Sure. There never even was a (good) reason to provide
svn_wc_translated_file anyway, because all callers could call
svn_subst_copy_and_translate directly anyway. But, I think it's a good
idea not to keep certain routines which provide certain oft-used
behaviours for ourselves.
> Eventually we could make
> the function public if and when it becomes stable and generally useful and
> seems worthwhile.
I'd prefer reverting and re-introducing later than making private and
maybe-sometime-making-public.

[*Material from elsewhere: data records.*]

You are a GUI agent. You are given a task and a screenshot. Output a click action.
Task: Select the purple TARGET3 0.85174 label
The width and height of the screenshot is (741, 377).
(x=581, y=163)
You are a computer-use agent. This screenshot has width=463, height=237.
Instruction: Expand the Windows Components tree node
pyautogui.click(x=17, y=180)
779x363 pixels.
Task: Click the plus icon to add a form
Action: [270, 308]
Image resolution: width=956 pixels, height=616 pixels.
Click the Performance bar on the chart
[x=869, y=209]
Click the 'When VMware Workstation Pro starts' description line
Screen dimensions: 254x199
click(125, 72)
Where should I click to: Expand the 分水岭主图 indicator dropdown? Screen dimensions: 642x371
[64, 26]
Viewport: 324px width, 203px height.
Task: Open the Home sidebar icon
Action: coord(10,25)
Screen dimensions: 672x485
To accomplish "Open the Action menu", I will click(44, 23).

When would that 'sometime' be?
> I would suggest leaving the existing svn_wc_translated_file() in place in the
> public API (not deprecated), and removing svn_wc_translated_file2() from the
> public API.
Well, I addressed this above. It was there before this commit in - I
believe - a usefull form.
> > /** Same as svn_wc_translated_file2, but will never clean up
> > * temporary files.
> > *
> > * @deprecated Provided for compatibility with the 1.3 API
> > */
> > svn_error_t *svn_wc_translated_file (const char **xlated_p,
> > const char *vfile,
> > svn_wc_adm_access_t *adm_access,
> > svn_boolean_t force_repair,
> > apr_pool_t *pool);
>
> This doc string needs to be updated (or reverted).
If we decide to do that: ofcourse.
> Julian Foad wrote:
> > Erik Huelsmann wrote:
> >
> >> Index: subversion/include/svn_wc.h
> >> ===================================================================
> [...]
> >> + /** Only do translation associated with the svn:special property only */
> >> +#define SVN_WC_TRANSLATE_SPECIAL_ONLY 0x00000002
>
> I'll repeat and expand some of what I asked before.

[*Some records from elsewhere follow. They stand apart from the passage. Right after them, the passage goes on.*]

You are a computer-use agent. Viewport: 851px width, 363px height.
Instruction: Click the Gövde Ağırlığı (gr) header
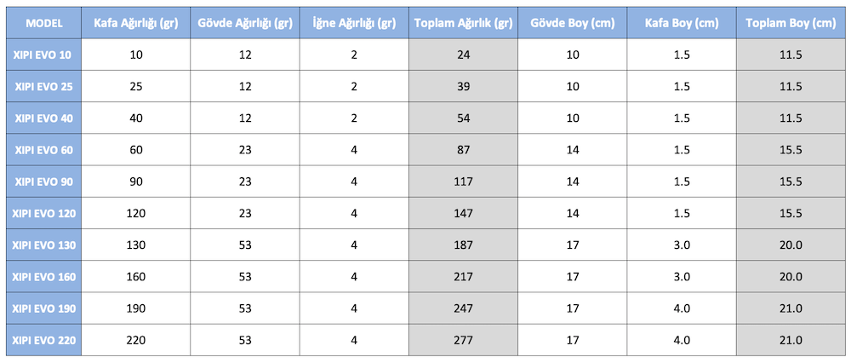[245, 23]
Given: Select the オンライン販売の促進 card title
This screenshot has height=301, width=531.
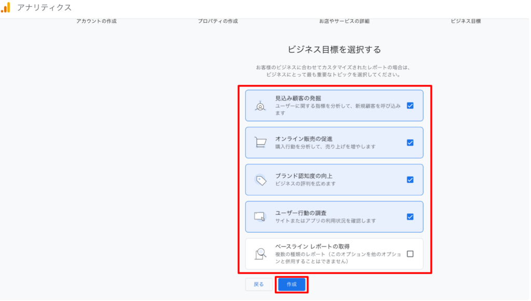Looking at the screenshot, I should (304, 138).
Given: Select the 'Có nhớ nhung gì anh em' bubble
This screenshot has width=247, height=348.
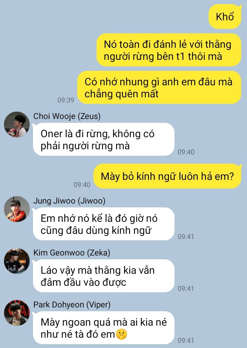Looking at the screenshot, I should click(x=159, y=87).
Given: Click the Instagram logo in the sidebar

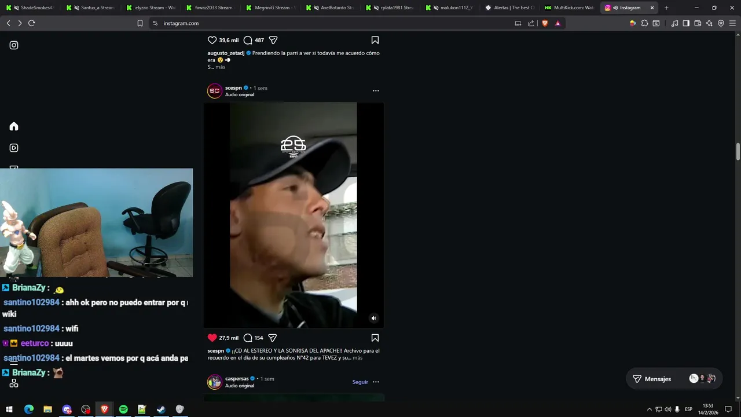Looking at the screenshot, I should (14, 45).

Thanks for taking the time to do so. I'll do the same and be verbose
below. If I sound petronising, please tell me so (I don't mean to be).
> It's not clear to me what this means.
> OK, I think I can guess what it does to translate a symlink from
> NF: it would give a path to (possibly a copy of) the symlink destination file
> (or directory?).
Here, I think to see your knowledge (or lack thereof) showing.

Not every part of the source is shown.